The difficulty or the impossibility of rendering the transmission of acquired characters intelligible by an appeal to any known force has been often felt, but no one has hitherto attempted to cast doubts upon the very existence of such a form of heredity.

There are two reasons for this: first, observations have been recorded which appear to prove the existence of such transmission; and secondly, it has seemed impossible to do without the supposition of the transmission of acquired characters, because it has always played such an important part in the explanation of the transformation of species.

It is perfectly right to defer an explanation, and to hesitate before we declare a supposed phenomenon to be impossible, because we are unable to refer it to any of the known forces. No one can believe that we are acquainted with all the forces of nature. But, on the other hand, we must use the greatest caution in dealing with unknown forces; and clear and indubitable facts must be brought forward to prove that the supposed phenomena have a real existence, and that their acceptance is unavoidable.

It has never been proved that acquired characters are transmitted, and it has never been demonstrated that, without the aid of such transmission, the evolution of the organic world becomes unintelligible.

The inheritance of acquired characters has never been proved, either by means of direct observation or by experiment[42]. It must be admitted that there are in existence numerous descriptions of cases which tend to prove that such mutilations as the loss of fingers, the scars of wounds, etc., are inherited by the offspring, but in these descriptions the previous history is invariably obscure, and hence the evidence loses all scientific value.

As a typical example of the scientific value of such cases I may mention the frequently quoted instance of the cow, which lost its left horn from suppuration, induced by some ‘unknown cause,’ and which afterwards produced two calves with a rudimentary left horn in each case. But as Hensen[43] has rightly remarked, the loss of the cow’s horn may have arisen from a congenital malformation, which would certainly be transmitted, but which was not an acquired character.

The only cases worthy of scientific discussion are the well-known experiments upon guinea-pigs, conducted by the French physiologist Brown-Séquard. But the explanation of his results is, in my opinion, open to discussion. In these cases we have to do with the apparent transmission of artificially produced malformations. The division of important nerves, or of the spinal cord, or the removal of parts of the brain, produced certain symptoms which reappeared in the descendants of the mutilated animals. Epilepsy was produced by dividing the great sciatic nerve; the ear became deformed when the sympathetic nerve was severed in the throat; and prolapsus of the eye-ball followed the removal of a certain part of the brain—the corpora restiformia. All these effects were said to be transmitted to the descendants as far as the fifth or sixth generation.

But we must inquire whether these cases are really due to heredity and not to simple infection. In the case of epilepsy, at any rate, it is easy to imagine that the passage of some specific organism through the reproductive cells may take place, as in the case of syphilis. We are, however, entirely ignorant of the nature of the former disease. This suggested explanation may not perhaps apply to the other cases: but we must remember that animals which have been subjected to such severe operations upon the nervous system have sustained a great shock, and if they are capable of breeding, it is only probable that they will produce weak descendants, and such as are easily affected by disease. Such a result does not however explain why the offspring should suffer from the same disease as that which was artificially induced in the parents. But this does not appear to have been by any means invariably the case. Brown-Séquard himself says, ‘The changes in the eye of the offspring were of a very variable nature, and were only occasionally exactly similar to those observed in the parents.’

There is no doubt, however, that these experiments demand careful consideration, but before they can claim scientific recognition, they must be subjected to rigid criticism as to the precautions taken, the number and nature of the control experiments, etc.

=== Record extracts ===
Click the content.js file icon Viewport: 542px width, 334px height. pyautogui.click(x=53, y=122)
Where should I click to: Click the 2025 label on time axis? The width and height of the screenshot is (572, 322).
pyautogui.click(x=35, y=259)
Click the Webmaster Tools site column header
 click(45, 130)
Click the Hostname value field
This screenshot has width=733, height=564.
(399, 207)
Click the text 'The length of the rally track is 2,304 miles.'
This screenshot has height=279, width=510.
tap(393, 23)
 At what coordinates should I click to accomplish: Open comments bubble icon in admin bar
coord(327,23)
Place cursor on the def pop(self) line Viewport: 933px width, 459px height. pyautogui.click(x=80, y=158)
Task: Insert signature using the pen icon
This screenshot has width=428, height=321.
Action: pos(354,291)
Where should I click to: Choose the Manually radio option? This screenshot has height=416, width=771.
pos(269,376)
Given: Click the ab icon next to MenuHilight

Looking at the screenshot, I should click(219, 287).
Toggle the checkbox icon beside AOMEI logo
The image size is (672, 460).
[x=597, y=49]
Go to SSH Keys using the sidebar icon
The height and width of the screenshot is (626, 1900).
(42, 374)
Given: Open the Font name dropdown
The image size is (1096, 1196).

=== Directions for this task ===
Copy the passage on acquired characters between "It has never been proved" and "world becomes unintelligible.", inclusive, and switch "acquired characters" to "acquired traits".

=== Completed exercise ===
It has never been proved that acquired traits are transmitted, and it has never been demonstrated that, without the aid of such transmission, the evolution of the organic world becomes unintelligible.